**Text section**
------------------------------

Skip to main content

This package allows the pdftextsplitter engine to communicate with a Django-database

Project description

djangotextsplitter

This package is meant as a django-extension for the pdftextsplitter package. As such, the pdftextsplitter package should be installed before this package.

This django-extension provides an out-of-the-box django-app with database models for the python-classes in pdftextsplitter. As such, it becomes possible to store the results of the pdftextsplitter package in the django database.

The django-application in this package does not contain any views, urls, templates, static files or any other functionality. Only database models (including admin-registration) and load/write functions. These models and load/write functions can then be used in other django applications, together with the pdftextsplitter engine.

Installation works like: pip install djangopdftextsplitter

List of database models

The database models in this application are:

  • textpart (corresponds to the textpart-class from the pdftextsplitter-package)
  • fontregion (corresponds to the fonregion-class from the pdftextsplitter-package)
  • lineregion (corresponds to the lineregion-class from the pdftextsplitter-package)
  • readingline (needed to store certain information, but does not have an equivalent in the pdftextsplitter-package)

------------------------------

**Data supplied**
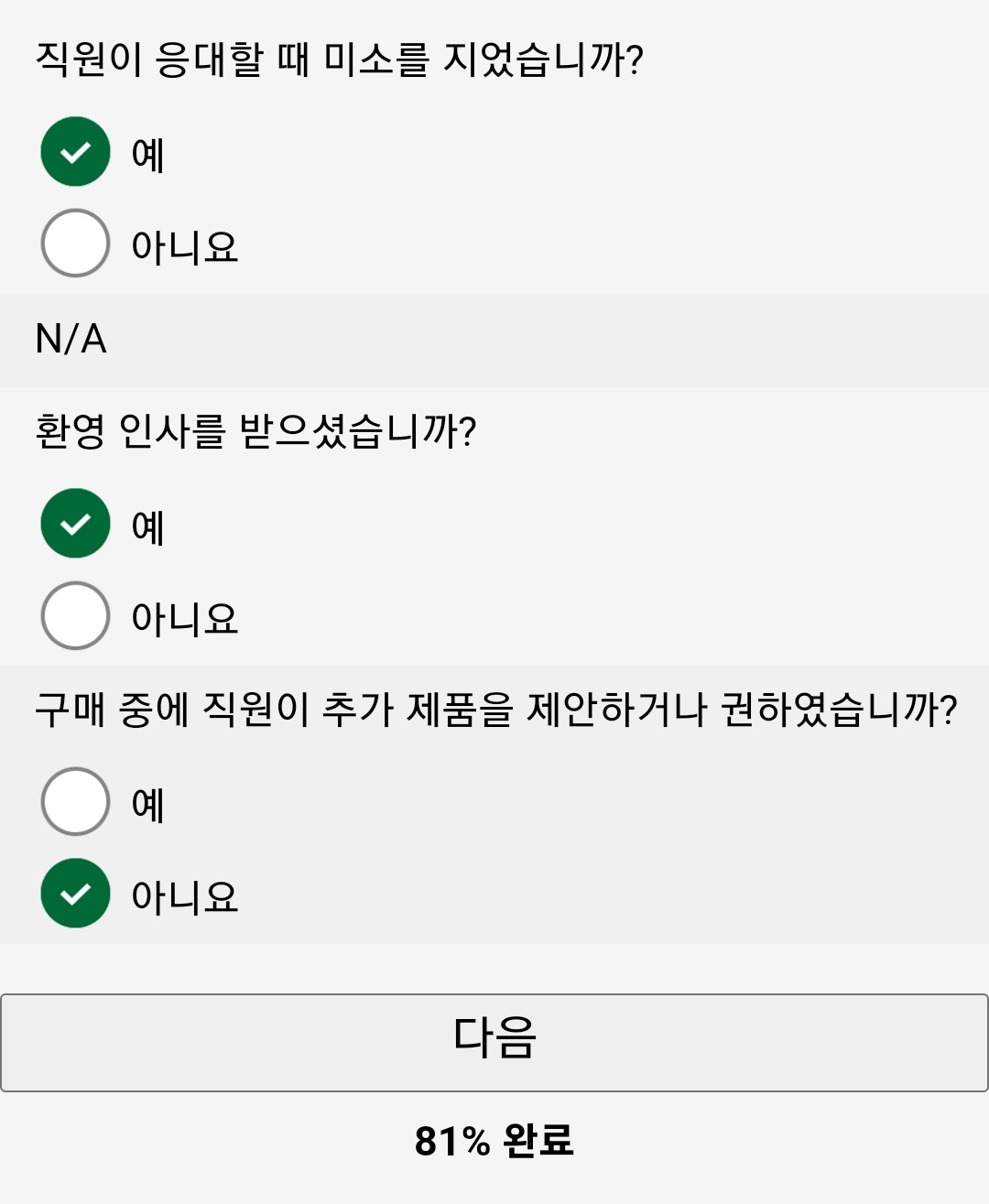
Task: Click the green checkmark beside 예 for the welcome greeting question
Action: pyautogui.click(x=76, y=524)
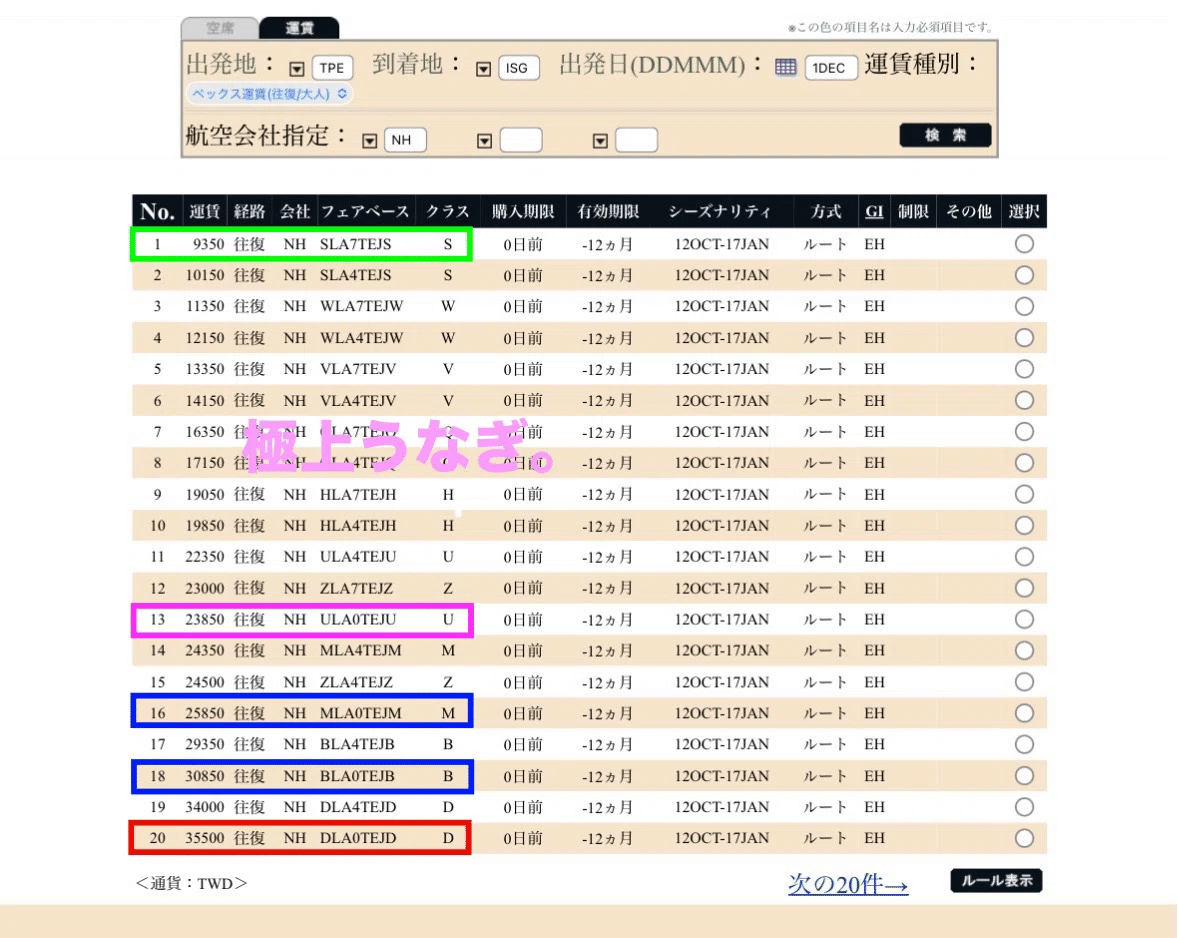Image resolution: width=1179 pixels, height=938 pixels.
Task: Choose the radio button on row 16 MLA0TEJM
Action: [x=1024, y=713]
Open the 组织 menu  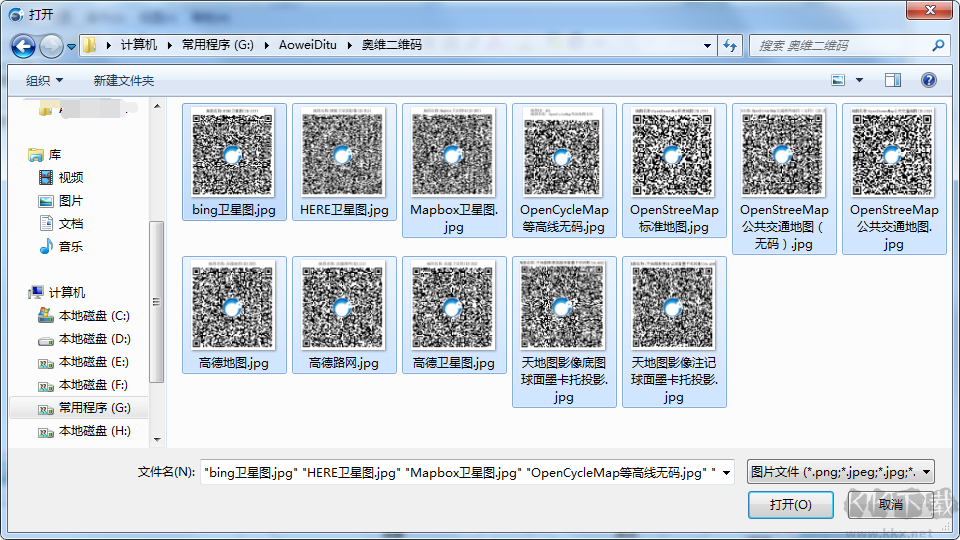tap(44, 80)
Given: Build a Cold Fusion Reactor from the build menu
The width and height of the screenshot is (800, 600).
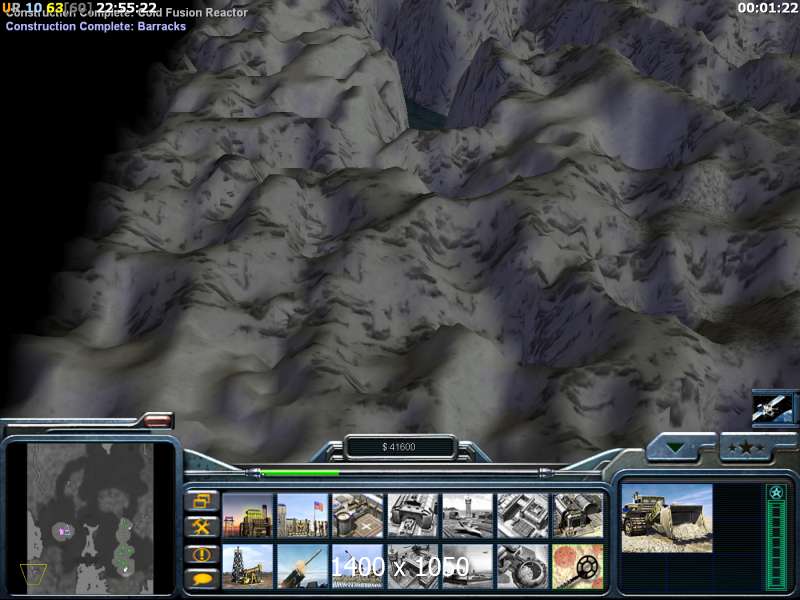Looking at the screenshot, I should [x=247, y=515].
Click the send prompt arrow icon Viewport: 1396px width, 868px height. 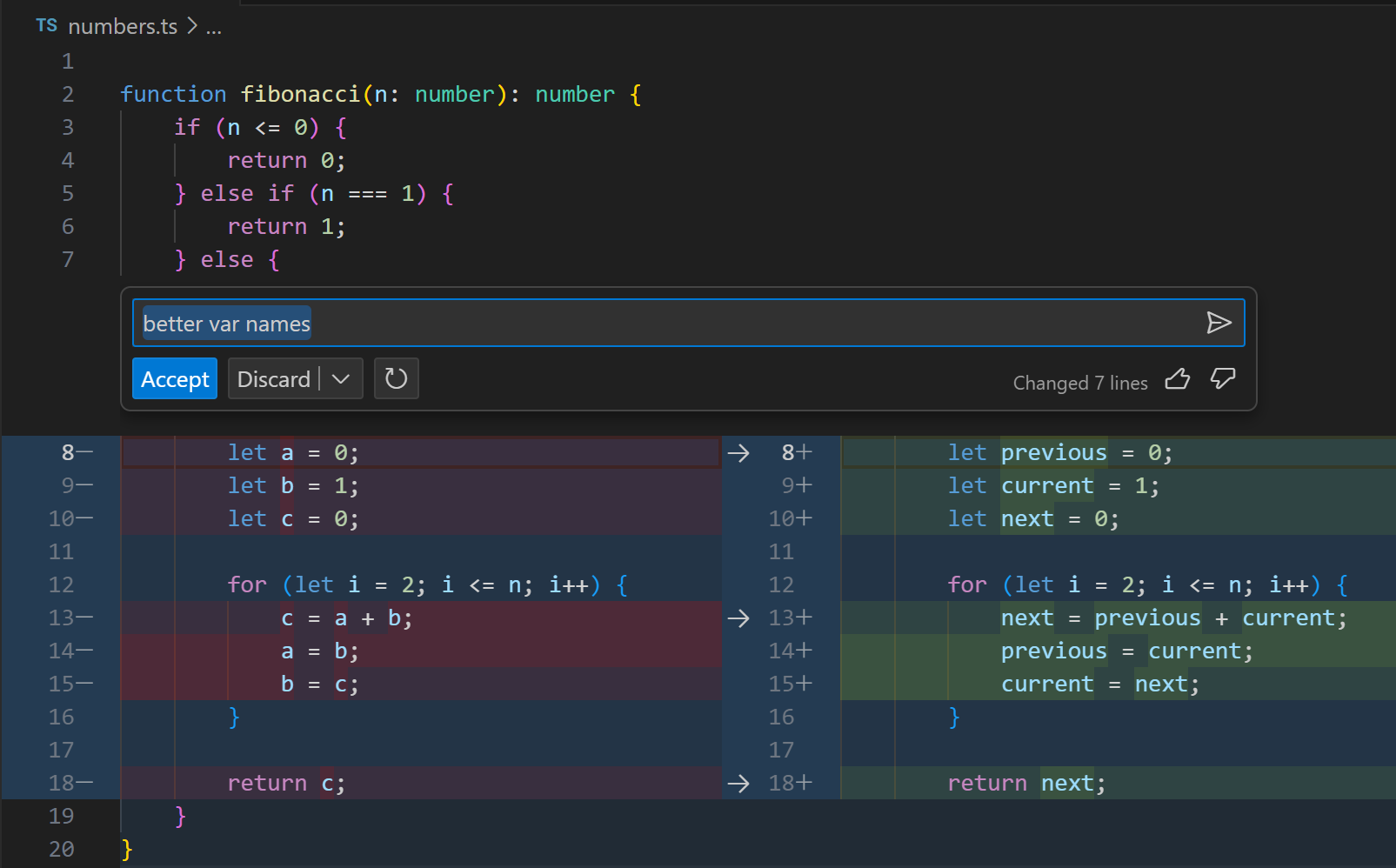click(x=1220, y=323)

------------------------------

**Exercise A**
Quote the package description from "This django-extension provides" up to and including "fonregion-class from the pdftextsplitter-package)".
**Exercise B**
According to the package description, which package should be installed before this one?
**Exercise C**
Condense the package description's paragraph beginning "The django-application in this package does not contain" into a short list that keeps its main facts.
The records were taken from a separate source.

**Correct response A**
This django-extension provides an out-of-the-box django-app with database models for the python-classes in pdftextsplitter. As such, it becomes possible to store the results of the pdftextsplitter package in the django database.

The django-application in this package does not contain any views, urls, templates, static files or any other functionality. Only database models (including admin-registration) and load/write functions. These models and load/write functions can then be used in other django applications, together with the pdftextsplitter engine.

Installation works like: pip install djangopdftextsplitter

List of database models

The database models in this application are:

  • textpart (corresponds to the textpart-class from the pdftextsplitter-package)
  • fontregion (corresponds to the fonregion-class from the pdftextsplitter-package)

**Correct response B**
The pdftextsplitter package.

**Correct response C**
- The app has no views, urls, templates, static files or other functionality.
- It contains only database models (with admin registration) and load/write functions.
- Other Django applications can use these models and functions together with the pdftextsplitter engine.